Sometimes I paused, took a week’s break, rested, drank coffee with friends, read books for fun, spent time with Jesus simply to spend time with Jesus, and was somehow, able to return. The problem often arises when we take too long to take a break. Fatigue becomes burnout. Burnout means that after a week, returning feels debilitating.

Resting when we are tired, but before we are burnt out, is incredibly important. I used to think that I couldn’t do that. I couldn’t stop. Who would do the hundreds of things I did to ensure that services were prepped, ready, and ran? How could I possibly convey the millions of nuanced pieces of information that I held in my brain to a ‘stand-in’?

Person relaxing with feet up, wearing cozy slippers, near a bright window with vertical blinds partially open.

In one of these seasons, when I was exhausted and on the brink of burnout, a mentor-friend said something so profound to me. It may sound a bit harsh, but it changed my entire perspective:

“You’re not as important as you think you are.”

I’m…what? Surely, she hadn’t said to me what I heard. How harsh, almost rude. Her tone wasn’t rude; it was concerned, and it came to be one of the greatest pieces of wisdom that anyone has given to me.

I’m not. I’m not nearly as important as I thought I was. Thank the good Lord! What a relief! In fact, in all the doing, while it was important work, it wasn’t going to be my striving and ultimate death that would save a single soul. Jesus did that for us already. I was breaking my back for God, when he was simply asking me to serve him well.

Why Rest Feels So Hard in Ministry

The care from my lovely mentor-friend didn’t end there. After her powerful reminder, she gifted me a week away for rest. No, wait, that sounds too gentle. She sent me away! Haha. It was exactly what I needed to continue.

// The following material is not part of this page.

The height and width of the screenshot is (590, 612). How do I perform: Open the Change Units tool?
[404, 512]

Now, maybe you are saying, “No one is here to send me away for rest.” I realize that and I wish I could offer a week’s holiday to every children’s ministry leader, however, I, too, make a ministry salary! That said, what I can offer you is the nudge: take the rest that you need.

But…

  • Who will arrange Sunday?

  • What about my volunteers?

  • What if something falls through the cracks?

  • What if they realize they don’t actually need me quite as much as I thought?

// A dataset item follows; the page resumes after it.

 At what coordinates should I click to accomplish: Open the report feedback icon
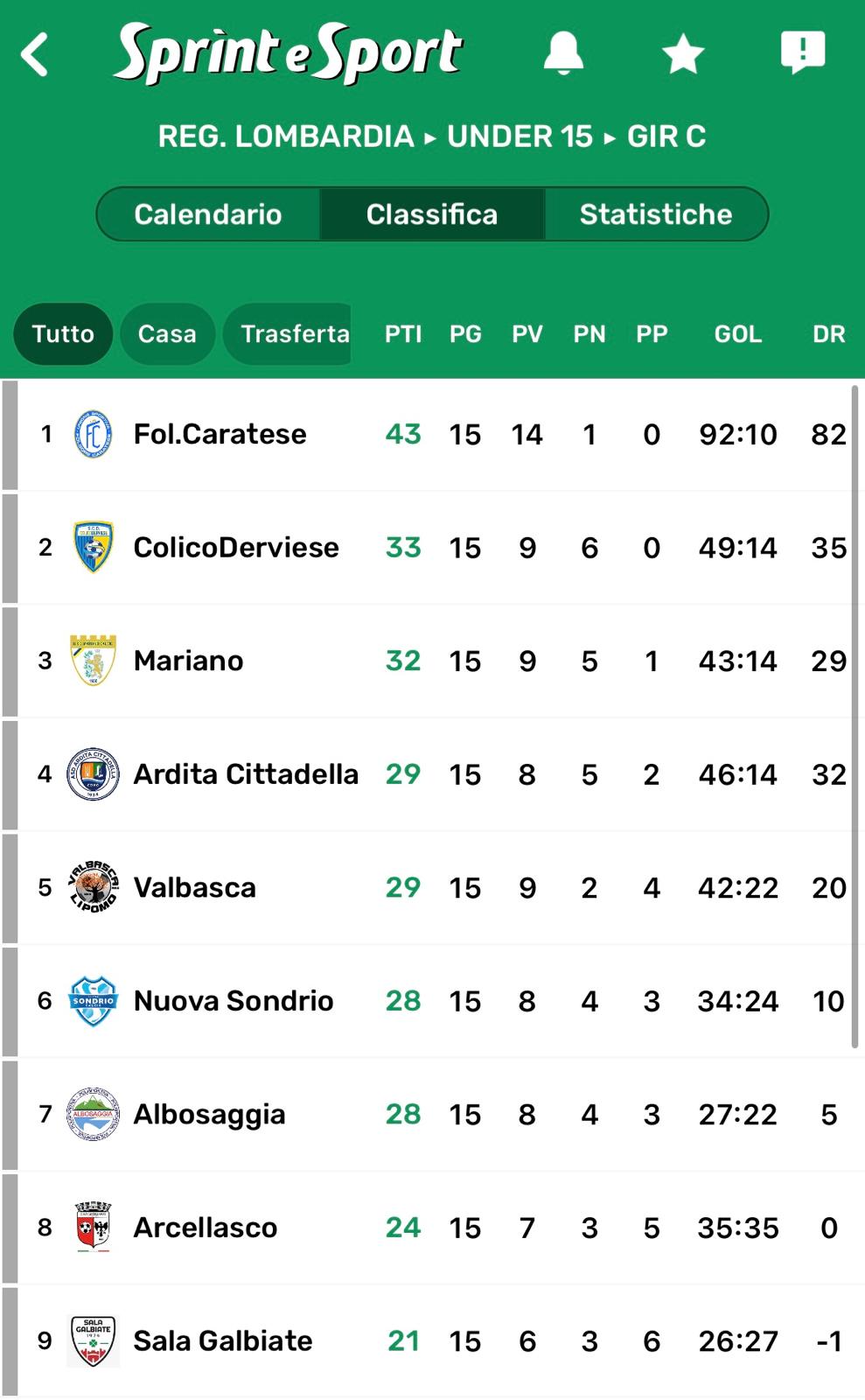802,52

Text on a white background reads "Rest is not weakness. It is obedience." with emphasis on "obedience" in bold.

What Happens When You Never Step Back

Let me answer gently: they might. And hallelujah for that! Ministry is not a one-person performance held together by caffeine and colour-coded spreadsheets. It is a body. And bodies only stay healthy when every part is allowed to function. When we refuse to step back, even briefly, we unintentionally teach everyone else to step back permanently.

If you never rest, your team never stretches.
If you never delegate, your volunteers never develop.
If you never unplug, your soul never exhales.

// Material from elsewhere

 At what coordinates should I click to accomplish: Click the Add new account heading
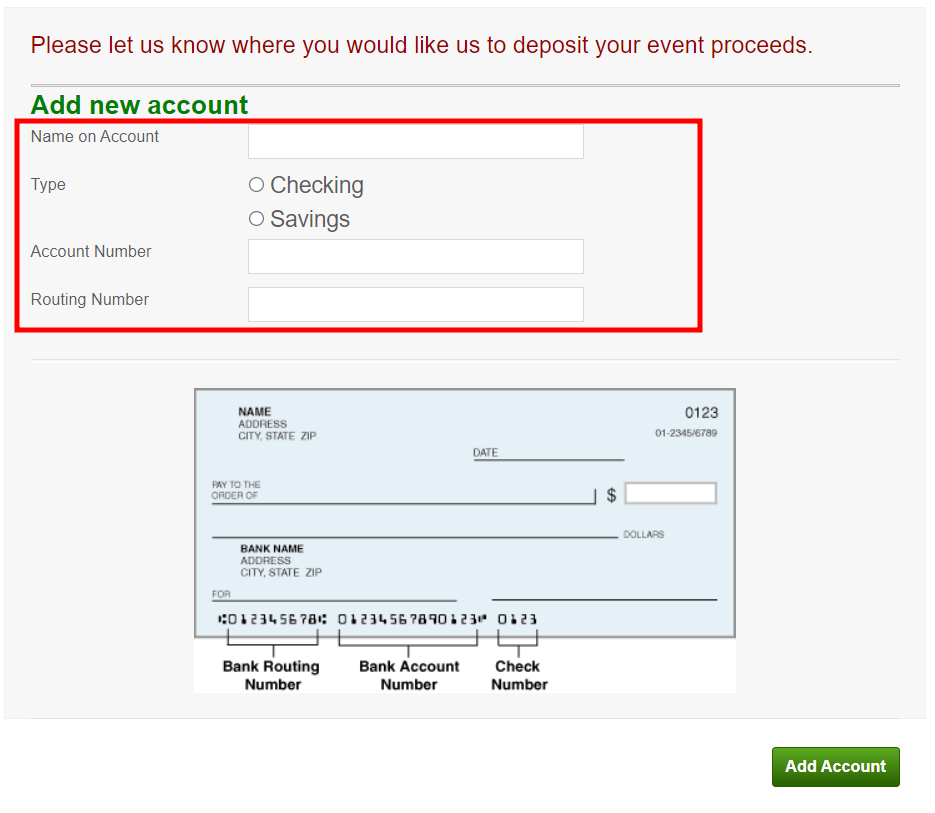[139, 105]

You are not the Saviour. That position has already been filled. Easter reminds us of resurrection life, not exhausted leaders dragging themselves across the finish line.

The tomb is empty. You do not need to carry the weight of the world on your back.

Rest is not weakness. It is obedience. It is trust. It is also a beautiful example to your own children and volunteers.

Trust that God loves his church more than you do.

Don’t Quit—But Do Rest

As someone who learned this lesson the very hard, painful way:

Take the break before your body demands it.
Take the pause before your heart hardens.
Take the coffee. Read the novel. Sit with Jesus without a clipboard in your mind.

So if you are feeling the post-Easter let-down creeping in, do not quit. But do rest. Step back. Breathe deeply. Let someone else carry the clipboard for a week and mental load for a week.

The resurrection means this: the work does not rise and fall on you. And that is very good news, indeed.